Records for the exercise:

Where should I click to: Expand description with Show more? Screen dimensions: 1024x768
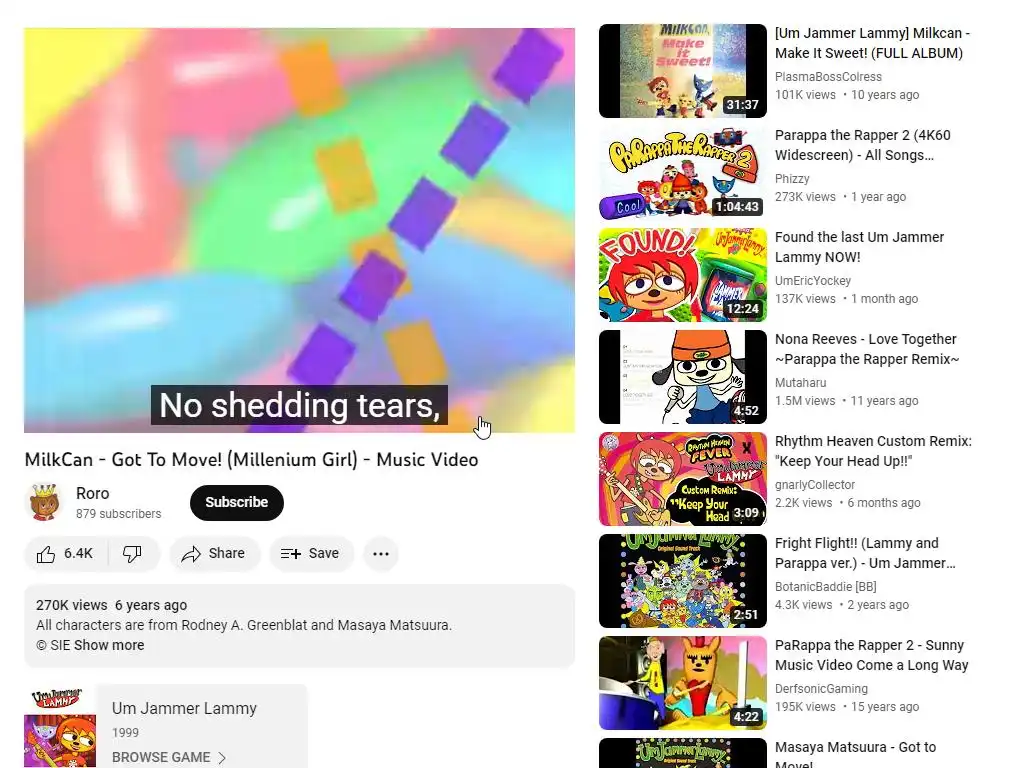109,645
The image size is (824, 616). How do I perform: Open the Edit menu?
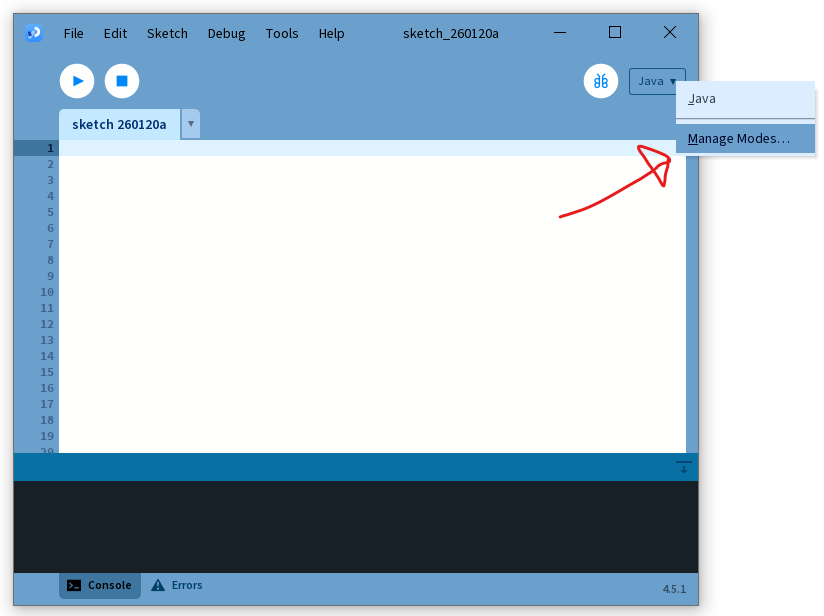tap(116, 33)
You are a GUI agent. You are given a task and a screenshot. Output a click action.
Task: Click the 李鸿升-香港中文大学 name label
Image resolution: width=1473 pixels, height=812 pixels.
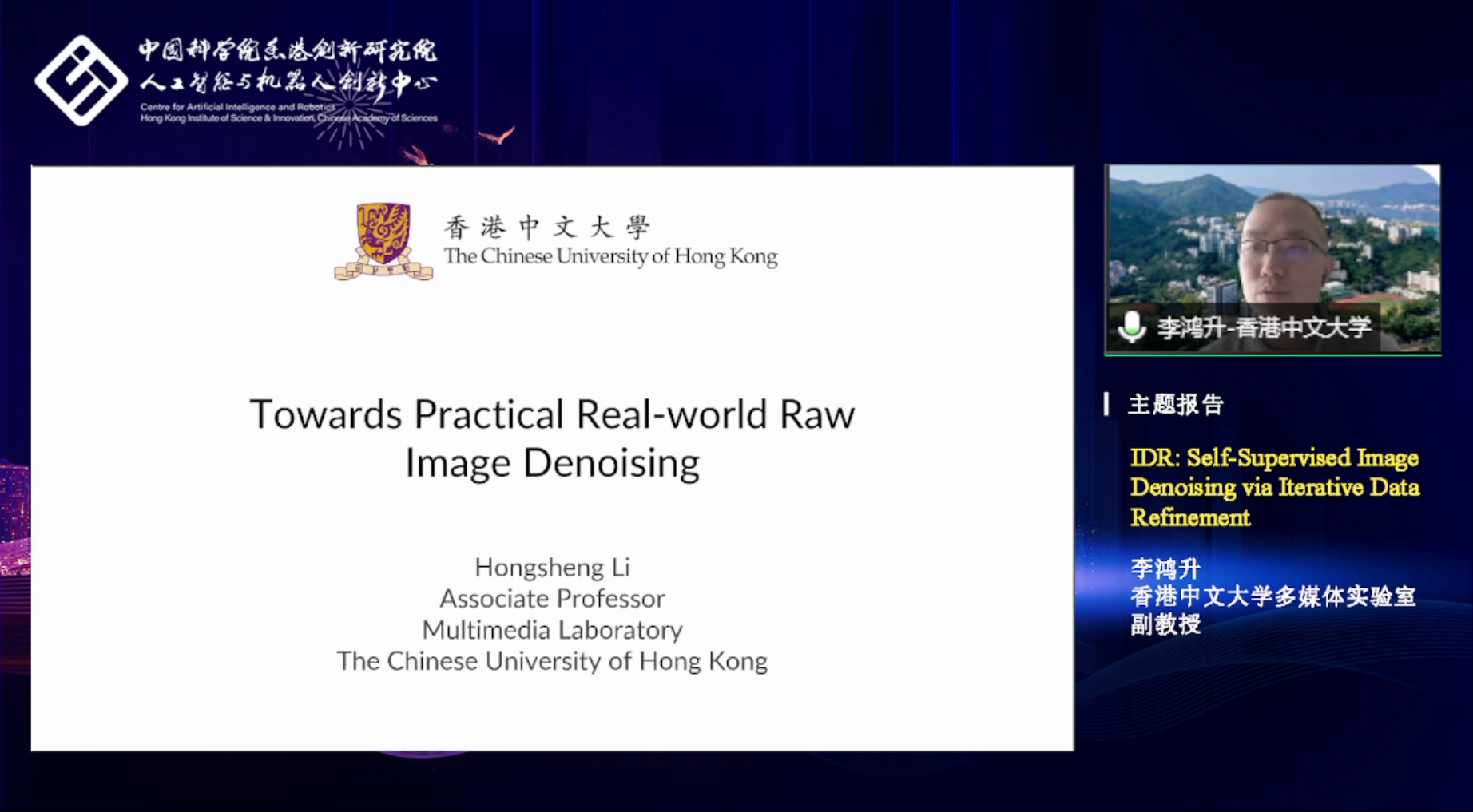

What the task asks:
Reproduce exactly the lines from the one containing "You are a GUI" through the last line of the records, both included, leaving out every picture.

Task solution:
You are a GUI agent. You are given a task and a screenshot. Output a click action.
Task: Click the 李鸿升-香港中文大学 name label
Image resolution: width=1473 pixels, height=812 pixels.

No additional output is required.